**任务说明:** 从下面数据里含有“coordinates (1353, 508).”的那一行开始，到含有“coordinates (198, 20).”的那一行结束，把这些行原样摘出来，开头和结尾两行都要包括在内。

**数据列表:**
========================

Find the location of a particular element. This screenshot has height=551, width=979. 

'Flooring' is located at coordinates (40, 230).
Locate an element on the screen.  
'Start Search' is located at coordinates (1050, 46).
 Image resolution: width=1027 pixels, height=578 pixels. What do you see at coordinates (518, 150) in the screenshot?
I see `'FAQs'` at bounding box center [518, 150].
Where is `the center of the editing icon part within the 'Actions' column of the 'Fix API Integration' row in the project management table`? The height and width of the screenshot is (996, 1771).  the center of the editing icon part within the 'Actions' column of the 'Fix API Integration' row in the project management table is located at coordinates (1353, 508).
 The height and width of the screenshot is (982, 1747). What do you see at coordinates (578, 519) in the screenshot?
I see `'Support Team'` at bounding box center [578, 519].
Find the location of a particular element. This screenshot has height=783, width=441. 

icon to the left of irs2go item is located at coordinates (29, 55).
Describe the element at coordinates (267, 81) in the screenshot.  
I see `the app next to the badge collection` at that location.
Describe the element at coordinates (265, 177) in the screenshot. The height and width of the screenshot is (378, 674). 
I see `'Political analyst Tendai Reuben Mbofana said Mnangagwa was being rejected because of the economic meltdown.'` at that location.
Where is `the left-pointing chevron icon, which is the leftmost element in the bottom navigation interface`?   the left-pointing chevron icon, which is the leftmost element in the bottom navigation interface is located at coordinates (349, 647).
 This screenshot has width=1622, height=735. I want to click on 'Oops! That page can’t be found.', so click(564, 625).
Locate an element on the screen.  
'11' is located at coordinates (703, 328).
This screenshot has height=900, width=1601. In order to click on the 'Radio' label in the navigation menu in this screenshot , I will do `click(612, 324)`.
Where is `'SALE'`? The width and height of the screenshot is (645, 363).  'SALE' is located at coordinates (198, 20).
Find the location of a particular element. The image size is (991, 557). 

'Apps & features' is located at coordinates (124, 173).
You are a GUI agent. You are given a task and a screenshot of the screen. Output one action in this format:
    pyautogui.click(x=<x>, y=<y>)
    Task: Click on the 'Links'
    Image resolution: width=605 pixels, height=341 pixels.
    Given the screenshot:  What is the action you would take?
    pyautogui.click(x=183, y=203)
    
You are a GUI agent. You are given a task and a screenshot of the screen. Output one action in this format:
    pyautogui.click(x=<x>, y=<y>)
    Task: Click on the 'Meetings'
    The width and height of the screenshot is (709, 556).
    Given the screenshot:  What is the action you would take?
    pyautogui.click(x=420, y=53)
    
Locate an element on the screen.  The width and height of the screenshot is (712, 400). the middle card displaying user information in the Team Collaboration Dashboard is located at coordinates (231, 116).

========================

**参考答案:**
Where is `the center of the editing icon part within the 'Actions' column of the 'Fix API Integration' row in the project management table`? The height and width of the screenshot is (996, 1771).  the center of the editing icon part within the 'Actions' column of the 'Fix API Integration' row in the project management table is located at coordinates (1353, 508).
 The height and width of the screenshot is (982, 1747). What do you see at coordinates (578, 519) in the screenshot?
I see `'Support Team'` at bounding box center [578, 519].
Find the location of a particular element. This screenshot has height=783, width=441. 

icon to the left of irs2go item is located at coordinates (29, 55).
Describe the element at coordinates (267, 81) in the screenshot.  
I see `the app next to the badge collection` at that location.
Describe the element at coordinates (265, 177) in the screenshot. The height and width of the screenshot is (378, 674). 
I see `'Political analyst Tendai Reuben Mbofana said Mnangagwa was being rejected because of the economic meltdown.'` at that location.
Where is `the left-pointing chevron icon, which is the leftmost element in the bottom navigation interface`?   the left-pointing chevron icon, which is the leftmost element in the bottom navigation interface is located at coordinates (349, 647).
 This screenshot has width=1622, height=735. I want to click on 'Oops! That page can’t be found.', so click(564, 625).
Locate an element on the screen.  
'11' is located at coordinates (703, 328).
This screenshot has height=900, width=1601. In order to click on the 'Radio' label in the navigation menu in this screenshot , I will do `click(612, 324)`.
Where is `'SALE'`? The width and height of the screenshot is (645, 363).  'SALE' is located at coordinates (198, 20).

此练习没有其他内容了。